Dad Wonders If He's Wrong for Secretly Paying 1 Twin a Higher Allowance for the Past Year

iStock.com


iStock.com

As families adhere to social distancing and stay at home orders, plenty of parents are taking advantage of the opportunity to get their kids on a set schedule with chores. Take, for instance, the mom who set up a genius reward system for her son's efforts around the house. Every parent has their own way of motivating kids to check off their to-dos, and for one dad, that looks like a set allowance for each of his four kids. But, as he admitted in his controversial post, not all kids are paid equally.

  • The original poster (OP) shared that he has twin boys who are 14 as well as 10- and 7-year-old girls.

    "All of them are pretty responsible kids, and consistently do their chores as they're meant to," he wrote. "We have a little chart that says what all their jobs are, with each of their roles being proportional to their ages. The boys take on the largest number of responsibilities, which each of them alternating jobs every week."

  • Advertisement
  • "Officially," the kids have been paid according to their ages and responsibilities. 

    Both boys have gotten $15 a week, the 10-year-old gets $10, and the 7-year-old gets $2 ("mostly for symbolic purposes," he joked).

  • But for the past year, one of the twins has been getting $5 more than his brother.

    "One of my boys (call him A to differentiate) is a real leader in the home," explained the OP. "He's just naturally brilliant with people, is constantly dealing with conflicts between his sisters and his brother, takes charge in rough situations, and is really considerate of others. He's always been the 'frontman' between his brother and him, with him speaking for both of them while his brother hangs back. Though we've never told him to, and though it's not his responsibility, he's always been a real help to his mother and me in keeping the house running smoothly. His brother (call him B), on the other hand, is much more reserved. He keeps to himself. That's not a problem, but we do recognize that A takes on more 'emotional labor' in the household than B."

  • Given the differences between sons A and B, the OP and his wife believe the pay increase for son A is fair.

    "A's taken on more responsibilities in the house, even if they weren't responsibilities we told him to take on," noted the OP. "The boys both have debit cards (got them when they were 13), so we put the money directly into their accounts and neither of them see money getting exchanged." 

    That said, the "frontman" twin knew he was getting more money than his brother.

  • Son B recently learned what's up, as well.

    "They were online shopping for video games, and B questioned why A was able to afford stuff he couldn't (A hasn't really spent his extra money, so it's accumulated a fair bit)," explained the OP. "A admitted to him that he's been making more."

    The OP shared that son B is "absolutely furious." "He says that it's totally unfair that they've been doing the same amount of chores, but A's been making more money," he wrote. "But we don't really know how to explain to him that A deserves recognition for the less easily quantifiable work he does in our family."
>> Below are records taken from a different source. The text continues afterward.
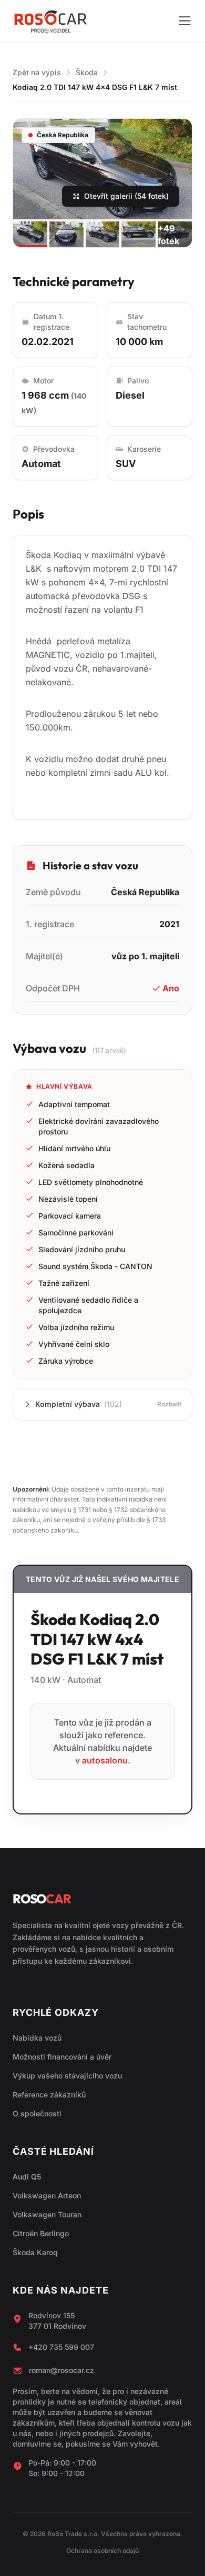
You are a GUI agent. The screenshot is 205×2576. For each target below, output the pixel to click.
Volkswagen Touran (47, 2214)
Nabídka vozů (37, 2037)
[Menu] (184, 21)
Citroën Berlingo (41, 2233)
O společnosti (37, 2113)
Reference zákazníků (49, 2094)
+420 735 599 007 (61, 2346)
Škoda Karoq (35, 2252)
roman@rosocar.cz (61, 2370)
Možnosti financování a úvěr (62, 2056)
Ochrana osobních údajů (102, 2550)
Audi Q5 (27, 2176)
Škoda (87, 72)
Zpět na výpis (37, 72)
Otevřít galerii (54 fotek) (126, 195)
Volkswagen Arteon (47, 2195)
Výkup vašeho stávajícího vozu (67, 2075)
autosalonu (105, 1760)
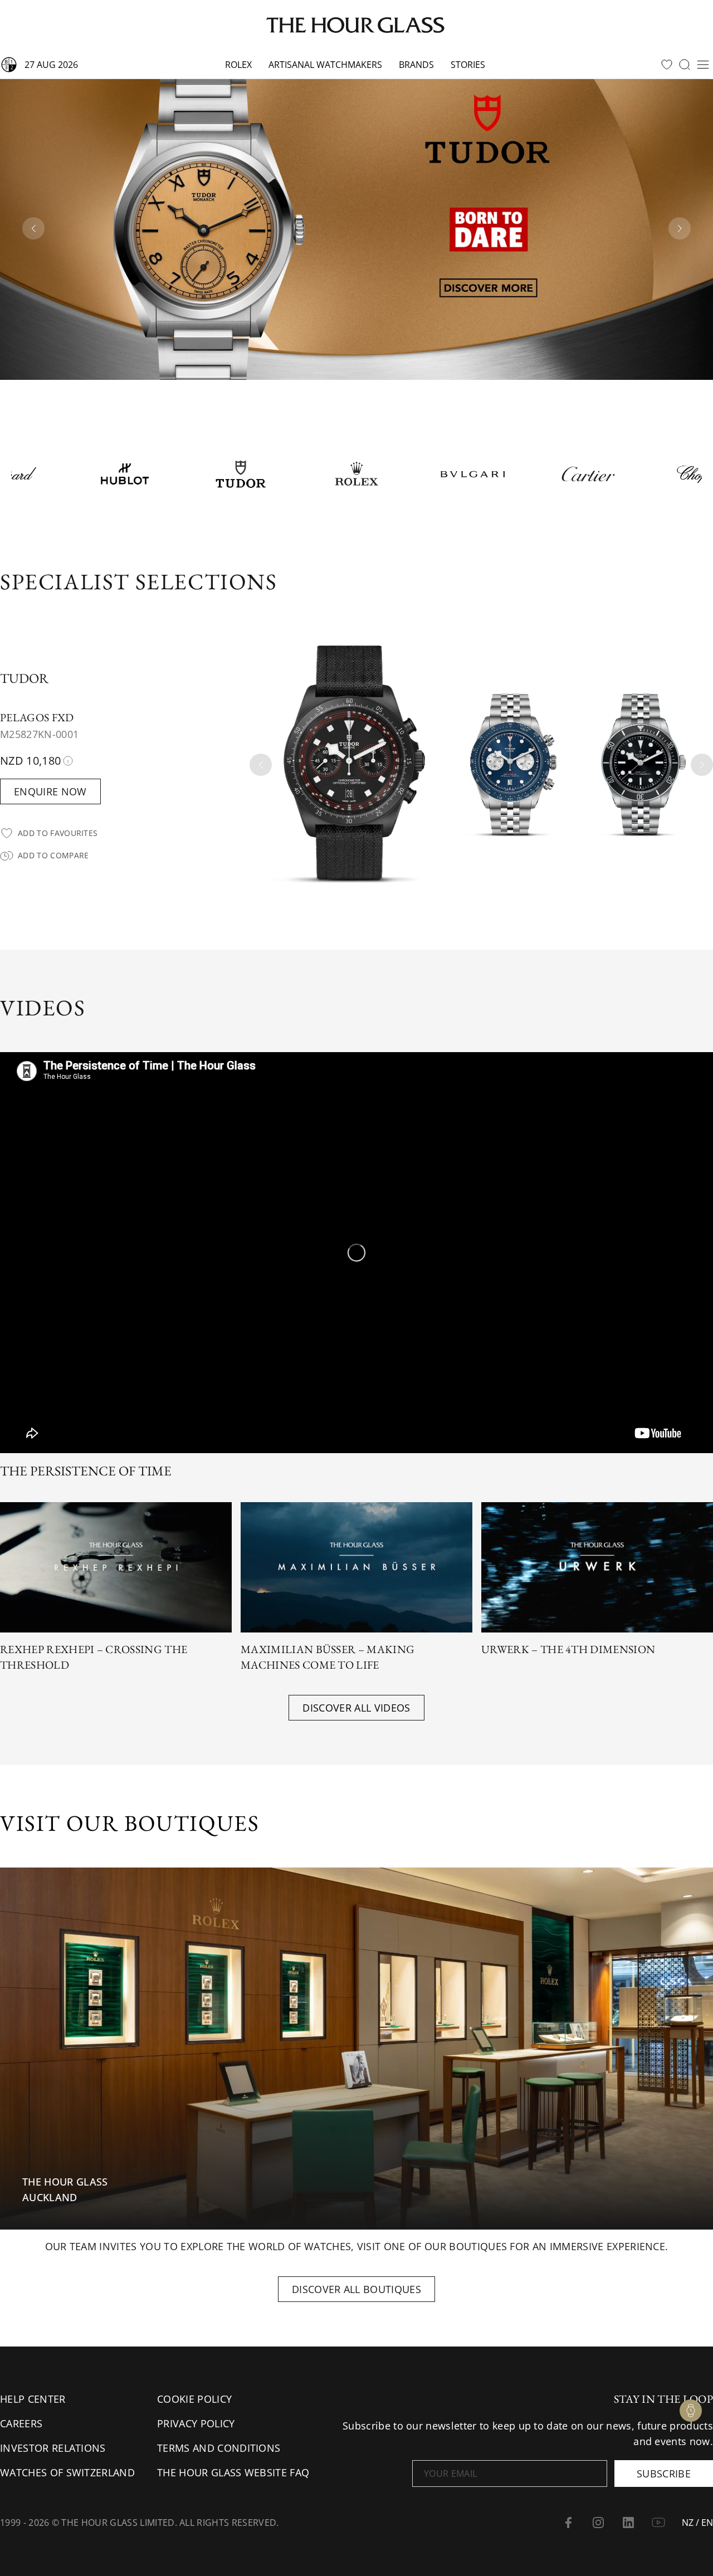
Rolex (238, 64)
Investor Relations (53, 2448)
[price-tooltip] (68, 761)
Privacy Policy (196, 2423)
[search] (684, 64)
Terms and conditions (218, 2448)
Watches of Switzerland (67, 2472)
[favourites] (666, 64)
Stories (468, 64)
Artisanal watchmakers (325, 64)
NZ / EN (697, 2522)
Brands (416, 64)
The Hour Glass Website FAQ (233, 2472)
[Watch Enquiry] (690, 2410)
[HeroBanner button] (356, 229)
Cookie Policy (194, 2399)
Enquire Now (50, 791)
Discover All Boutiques (356, 2289)
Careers (21, 2423)
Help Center (33, 2399)
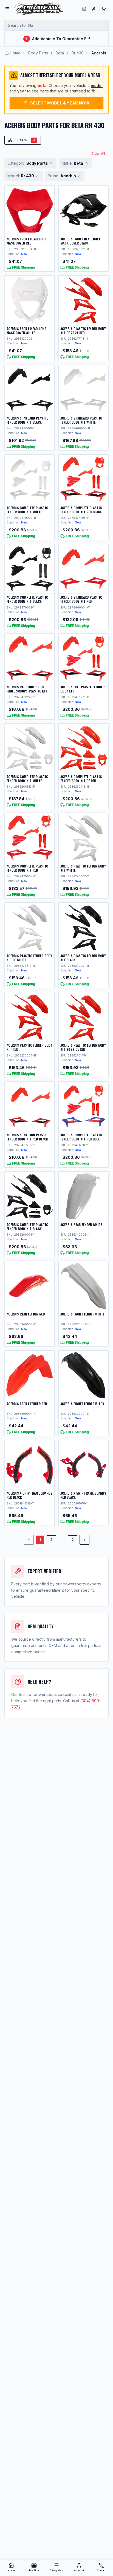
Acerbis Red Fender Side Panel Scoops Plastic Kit (27, 689)
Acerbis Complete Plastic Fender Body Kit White (27, 509)
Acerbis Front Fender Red (27, 1403)
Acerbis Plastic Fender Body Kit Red (29, 1047)
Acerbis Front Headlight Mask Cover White (27, 330)
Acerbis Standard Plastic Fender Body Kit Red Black (27, 1137)
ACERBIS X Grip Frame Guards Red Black (83, 1495)
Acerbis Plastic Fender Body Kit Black (83, 957)
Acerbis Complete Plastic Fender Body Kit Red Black (81, 509)
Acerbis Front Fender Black (82, 1403)
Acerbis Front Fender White (82, 1314)
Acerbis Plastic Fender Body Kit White (83, 868)
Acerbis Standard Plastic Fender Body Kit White (81, 420)
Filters (26, 140)
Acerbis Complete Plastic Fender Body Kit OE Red (81, 778)
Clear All (98, 154)
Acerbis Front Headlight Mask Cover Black (80, 241)
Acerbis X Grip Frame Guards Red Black (29, 1495)
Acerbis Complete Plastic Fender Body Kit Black (27, 599)
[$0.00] (104, 9)
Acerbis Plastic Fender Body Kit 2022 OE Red (83, 1047)
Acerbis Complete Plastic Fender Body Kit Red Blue (81, 1137)
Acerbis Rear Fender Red (26, 1314)
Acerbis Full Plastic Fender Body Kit (82, 689)
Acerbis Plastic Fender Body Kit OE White (29, 957)
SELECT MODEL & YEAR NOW (59, 103)
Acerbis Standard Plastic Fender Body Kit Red (81, 599)
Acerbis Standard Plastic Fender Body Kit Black (27, 420)
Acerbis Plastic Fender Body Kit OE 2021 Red (83, 330)
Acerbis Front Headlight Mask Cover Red (27, 241)
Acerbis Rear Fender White (81, 1224)
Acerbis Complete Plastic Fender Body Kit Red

    The dad then turned it over to fellow Redditors.

  • Over 2K commenters weighed in, the majority of whom believed he was in the wrong.

    "Surprise fact -- people have different personalities and demeanor," one commenter wrote. "One of your twins happens to have a higher emotional IQ and the other is a bit more introverted. You even say in the post that you can't explain to B why he's making less money. Of course he's upset."

    Another commenter agreed. "Many twins seek differences between each other, and you've now given them one that mom and dad value twin A more than twin B. I get where you're coming from with the emotional labor stance, but by 'rewarding' twin A for his personality, you're inadvertently showing twin B that you prefer twin A's personality more, and, by extension, that you prefer twin A over twin B. Emotional labor is not something you can healthily apply to your kids. That's between you and your wife. You're showing twin B that his personality isn't worth rewarding, and that he isn't worth as much as their twin. ... Oof."

    Another commenter even mocked the OP, writing, "Hi Reddit, we treat one of our children as if he’s better than the others, to the point where we’ve discussed it as a couple. He is clearly our favorite child. However, the less favored child doesn’t seem to know his place! Why doesn’t he understand that his brother is just better than him? Please co-sign my bulls---."

  • The OP didn't weigh in again once he was skewered by his fellow Redditors.